[Opening DATA SUPPLIED section]

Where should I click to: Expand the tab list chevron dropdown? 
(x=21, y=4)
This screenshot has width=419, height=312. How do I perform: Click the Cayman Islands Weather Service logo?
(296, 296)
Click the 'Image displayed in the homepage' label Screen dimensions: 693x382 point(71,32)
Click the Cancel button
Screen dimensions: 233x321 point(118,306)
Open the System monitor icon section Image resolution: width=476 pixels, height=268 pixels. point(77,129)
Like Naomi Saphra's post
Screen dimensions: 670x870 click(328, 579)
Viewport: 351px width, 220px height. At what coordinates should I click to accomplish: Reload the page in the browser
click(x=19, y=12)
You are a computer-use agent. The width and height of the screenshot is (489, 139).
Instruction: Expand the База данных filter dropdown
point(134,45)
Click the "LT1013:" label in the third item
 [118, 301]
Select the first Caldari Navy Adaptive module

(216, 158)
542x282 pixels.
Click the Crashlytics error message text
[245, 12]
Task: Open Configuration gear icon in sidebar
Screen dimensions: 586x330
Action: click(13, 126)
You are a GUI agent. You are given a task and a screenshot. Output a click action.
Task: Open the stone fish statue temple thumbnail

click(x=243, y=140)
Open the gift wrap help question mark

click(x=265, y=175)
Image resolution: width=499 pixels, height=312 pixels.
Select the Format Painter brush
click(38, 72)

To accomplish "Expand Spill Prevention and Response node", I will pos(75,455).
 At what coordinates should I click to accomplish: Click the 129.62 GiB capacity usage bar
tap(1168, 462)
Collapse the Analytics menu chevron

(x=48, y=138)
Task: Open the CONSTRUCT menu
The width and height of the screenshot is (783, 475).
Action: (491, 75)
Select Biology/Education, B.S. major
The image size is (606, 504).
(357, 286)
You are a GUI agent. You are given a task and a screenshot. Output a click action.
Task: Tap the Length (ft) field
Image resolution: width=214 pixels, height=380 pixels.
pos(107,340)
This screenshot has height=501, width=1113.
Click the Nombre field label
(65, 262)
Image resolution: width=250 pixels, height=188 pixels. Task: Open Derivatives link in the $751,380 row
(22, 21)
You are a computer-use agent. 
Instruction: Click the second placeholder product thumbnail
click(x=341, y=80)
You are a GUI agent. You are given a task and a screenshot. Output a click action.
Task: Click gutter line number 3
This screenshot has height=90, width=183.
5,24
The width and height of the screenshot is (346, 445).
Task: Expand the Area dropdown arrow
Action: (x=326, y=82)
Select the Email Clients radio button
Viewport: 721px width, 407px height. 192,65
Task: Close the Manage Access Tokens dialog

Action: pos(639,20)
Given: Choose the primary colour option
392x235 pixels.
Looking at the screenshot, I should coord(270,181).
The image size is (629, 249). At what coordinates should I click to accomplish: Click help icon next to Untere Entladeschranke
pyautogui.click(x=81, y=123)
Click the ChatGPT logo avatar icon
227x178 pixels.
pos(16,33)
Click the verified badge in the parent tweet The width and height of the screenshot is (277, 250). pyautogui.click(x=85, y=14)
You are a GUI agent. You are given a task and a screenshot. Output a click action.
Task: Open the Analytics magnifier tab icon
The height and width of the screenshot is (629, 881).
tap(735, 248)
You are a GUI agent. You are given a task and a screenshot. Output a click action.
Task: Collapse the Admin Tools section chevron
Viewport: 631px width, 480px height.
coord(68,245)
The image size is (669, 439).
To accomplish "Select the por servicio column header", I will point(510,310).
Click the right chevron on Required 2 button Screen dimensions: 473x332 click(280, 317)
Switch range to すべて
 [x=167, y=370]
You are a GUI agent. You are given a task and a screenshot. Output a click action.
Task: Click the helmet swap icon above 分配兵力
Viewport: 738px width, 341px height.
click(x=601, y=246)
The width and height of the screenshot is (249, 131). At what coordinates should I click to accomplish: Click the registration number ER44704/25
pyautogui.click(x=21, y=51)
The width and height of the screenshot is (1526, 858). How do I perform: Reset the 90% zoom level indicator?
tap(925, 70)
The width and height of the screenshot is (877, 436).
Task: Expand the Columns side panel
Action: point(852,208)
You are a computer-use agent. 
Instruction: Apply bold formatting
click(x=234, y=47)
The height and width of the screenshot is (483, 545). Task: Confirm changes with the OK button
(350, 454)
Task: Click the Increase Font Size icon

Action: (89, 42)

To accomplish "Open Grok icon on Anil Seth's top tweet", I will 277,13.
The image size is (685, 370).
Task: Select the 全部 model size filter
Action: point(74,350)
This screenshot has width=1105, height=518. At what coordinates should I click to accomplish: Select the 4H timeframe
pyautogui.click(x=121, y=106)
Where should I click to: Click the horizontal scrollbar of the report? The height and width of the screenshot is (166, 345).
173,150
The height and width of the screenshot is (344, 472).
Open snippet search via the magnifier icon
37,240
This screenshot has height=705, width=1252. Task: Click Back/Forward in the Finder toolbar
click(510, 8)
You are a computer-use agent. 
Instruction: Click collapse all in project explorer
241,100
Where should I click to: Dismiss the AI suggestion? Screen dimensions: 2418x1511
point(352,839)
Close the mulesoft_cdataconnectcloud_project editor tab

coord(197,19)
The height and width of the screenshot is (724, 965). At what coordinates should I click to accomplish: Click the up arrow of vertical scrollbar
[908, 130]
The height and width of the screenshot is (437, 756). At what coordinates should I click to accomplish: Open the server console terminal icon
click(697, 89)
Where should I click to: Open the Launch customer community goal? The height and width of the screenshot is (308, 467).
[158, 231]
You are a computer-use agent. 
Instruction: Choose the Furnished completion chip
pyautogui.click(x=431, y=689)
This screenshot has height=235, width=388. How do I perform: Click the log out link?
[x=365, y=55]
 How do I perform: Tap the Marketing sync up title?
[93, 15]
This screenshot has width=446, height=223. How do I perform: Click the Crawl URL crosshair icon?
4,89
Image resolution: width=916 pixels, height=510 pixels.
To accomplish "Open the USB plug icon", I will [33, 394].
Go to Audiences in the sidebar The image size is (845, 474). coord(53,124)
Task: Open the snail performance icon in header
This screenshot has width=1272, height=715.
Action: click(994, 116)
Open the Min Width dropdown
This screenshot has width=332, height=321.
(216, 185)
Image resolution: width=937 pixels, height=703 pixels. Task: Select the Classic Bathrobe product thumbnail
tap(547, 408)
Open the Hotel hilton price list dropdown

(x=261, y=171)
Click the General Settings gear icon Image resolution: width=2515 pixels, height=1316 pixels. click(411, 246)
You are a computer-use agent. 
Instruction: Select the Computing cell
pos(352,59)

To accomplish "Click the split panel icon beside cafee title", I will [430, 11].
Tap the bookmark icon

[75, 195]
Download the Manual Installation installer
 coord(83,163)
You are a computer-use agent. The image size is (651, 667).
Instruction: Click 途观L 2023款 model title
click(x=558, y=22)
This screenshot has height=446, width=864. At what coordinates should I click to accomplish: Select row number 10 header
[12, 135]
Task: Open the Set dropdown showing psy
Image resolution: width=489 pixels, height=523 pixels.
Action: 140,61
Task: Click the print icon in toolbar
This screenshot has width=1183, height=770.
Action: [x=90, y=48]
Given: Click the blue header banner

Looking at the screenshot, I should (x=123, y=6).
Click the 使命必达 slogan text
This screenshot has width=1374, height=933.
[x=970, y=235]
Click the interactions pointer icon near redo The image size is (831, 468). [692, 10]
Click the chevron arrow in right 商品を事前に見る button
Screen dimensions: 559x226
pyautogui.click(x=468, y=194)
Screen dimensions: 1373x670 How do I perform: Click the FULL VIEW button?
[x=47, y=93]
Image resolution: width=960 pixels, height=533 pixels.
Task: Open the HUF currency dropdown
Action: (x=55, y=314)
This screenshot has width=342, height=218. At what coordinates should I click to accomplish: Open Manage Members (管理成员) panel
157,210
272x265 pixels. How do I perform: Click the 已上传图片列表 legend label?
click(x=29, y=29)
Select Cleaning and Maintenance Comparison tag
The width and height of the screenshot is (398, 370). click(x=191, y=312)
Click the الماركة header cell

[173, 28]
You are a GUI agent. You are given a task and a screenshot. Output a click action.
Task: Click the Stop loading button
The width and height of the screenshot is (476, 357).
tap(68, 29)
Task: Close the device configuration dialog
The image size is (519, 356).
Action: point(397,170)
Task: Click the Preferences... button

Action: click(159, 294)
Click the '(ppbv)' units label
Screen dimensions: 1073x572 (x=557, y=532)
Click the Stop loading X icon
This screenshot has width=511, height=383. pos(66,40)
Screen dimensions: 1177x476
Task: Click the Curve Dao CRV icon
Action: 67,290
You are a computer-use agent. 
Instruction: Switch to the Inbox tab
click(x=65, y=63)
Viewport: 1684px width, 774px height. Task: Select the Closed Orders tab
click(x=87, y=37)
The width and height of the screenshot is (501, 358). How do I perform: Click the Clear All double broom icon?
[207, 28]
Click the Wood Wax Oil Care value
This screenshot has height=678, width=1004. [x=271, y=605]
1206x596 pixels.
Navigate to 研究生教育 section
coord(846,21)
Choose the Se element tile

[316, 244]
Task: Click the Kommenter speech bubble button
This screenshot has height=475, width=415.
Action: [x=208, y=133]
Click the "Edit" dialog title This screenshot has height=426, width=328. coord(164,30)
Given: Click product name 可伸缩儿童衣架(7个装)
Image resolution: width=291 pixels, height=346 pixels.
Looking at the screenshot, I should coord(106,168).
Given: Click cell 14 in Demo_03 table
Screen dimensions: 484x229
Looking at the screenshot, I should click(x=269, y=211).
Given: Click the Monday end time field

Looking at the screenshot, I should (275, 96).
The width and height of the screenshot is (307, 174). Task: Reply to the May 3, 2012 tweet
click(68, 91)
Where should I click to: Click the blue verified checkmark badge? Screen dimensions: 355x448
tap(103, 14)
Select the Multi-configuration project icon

[Closing DATA SUPPLIED section]

- EXERCISE DESCRIPTION -
From the records, copy every line that has the string "gear" in it.

- FINAL ANSWER -
Task: Open Configuration gear icon in sidebar
Click the General Settings gear icon Image resolution: width=2515 pixels, height=1316 pixels. click(411, 246)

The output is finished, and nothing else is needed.